Polymarket goes dark, Kalshi could be next

Polymarket, the world’s largest decentralized betting platform, has stopped working for users in India. The website says: “This site cannot be accessed. Please check polymarket.com for a typo.”

Refreshing the page does not resolve the connection issue.

The outage follows an April 25 advisory from the Ministry of Electronics and Information Technology (MeitY) to VPN service providers. The notice warned that local users were still accessing “illegal and blocked online betting platforms and prediction markets” despite “national bans.”

According to the directive, Internet service providers were to end access to prediction markets, with Polymarket being one of the main targets.

While Kalshi, a platform regulated by the US Commodity Futures Trading Commission (CFTC), is still accessible, it could soon face a similar fate. Local media reports, citing an anonymous source within MeitY, claim that the agency “has already issued a blocking order to Polymarket and is in the process of issuing an order to Kalshi as soon as Friday.”

CoinDesk has reached out to Polymarket and Kalshi for comment.

Prediction markets allow users to bet real money on the outcomes of binary events, such as referendums, financial asset price movements, and election results. These platforms saw a massive surge in global popularity during the 2024 US presidential election, becoming a prime place for investors to cover or bet on political outcomes.

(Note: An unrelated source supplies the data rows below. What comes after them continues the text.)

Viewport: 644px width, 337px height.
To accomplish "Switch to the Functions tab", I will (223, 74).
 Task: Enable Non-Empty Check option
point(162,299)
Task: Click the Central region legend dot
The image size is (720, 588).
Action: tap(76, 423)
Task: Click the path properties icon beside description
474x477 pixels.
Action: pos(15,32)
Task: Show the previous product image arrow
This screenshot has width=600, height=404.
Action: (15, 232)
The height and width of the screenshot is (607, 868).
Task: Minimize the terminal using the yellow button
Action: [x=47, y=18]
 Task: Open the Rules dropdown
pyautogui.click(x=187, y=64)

However, the Indian government classifies activity on these platforms as online gambling. As a result, they fall into a category that is completely prohibited under the Online Gambling Promotion and Regulation Act 2025.

The Indian government has maintained a consistently prohibitive and “risk-averse” stance towards the cryptocurrency sector, prioritizing financial stability and capital control over industry growth. New Delhi has used a “shadow ban” strategy through punitive taxes, including a flat 30% tax on profits and a 1% tax deducted at source (TDS) on all transactions, which has effectively strangled domestic trade volumes.

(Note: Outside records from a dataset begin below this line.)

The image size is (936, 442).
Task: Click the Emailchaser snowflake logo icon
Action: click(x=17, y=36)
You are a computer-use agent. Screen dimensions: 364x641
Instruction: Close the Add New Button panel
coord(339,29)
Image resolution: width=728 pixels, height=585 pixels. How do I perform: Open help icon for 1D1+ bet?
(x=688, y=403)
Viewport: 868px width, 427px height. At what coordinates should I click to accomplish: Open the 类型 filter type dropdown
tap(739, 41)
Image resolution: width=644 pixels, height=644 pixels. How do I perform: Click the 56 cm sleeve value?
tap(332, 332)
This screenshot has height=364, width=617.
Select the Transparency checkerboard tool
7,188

The Ministry of Finance has focused on bringing the sector under strict anti-money laundering (AML) and counter-financing (CFT) supervision through the Financial Intelligence Unit (FIU). This regulatory environment has pushed many local crypto startups to relocate to friendlier jurisdictions like Dubai or Singapore, while the government and the Reserve Bank of India continue to signal that it views private cryptocurrencies more as speculative “money plays” than a legitimate financial innovation.

India’s Parliamentary Standing Committee on Finance met with cryptocurrency exchanges Binance, WazirX and Zebpay in Delhi on May 20 to discuss regulations and taxes for what it calls a virtual digital asset (VDA) industry.

The committee expressed concern over mass departures from the country through the crypto channel.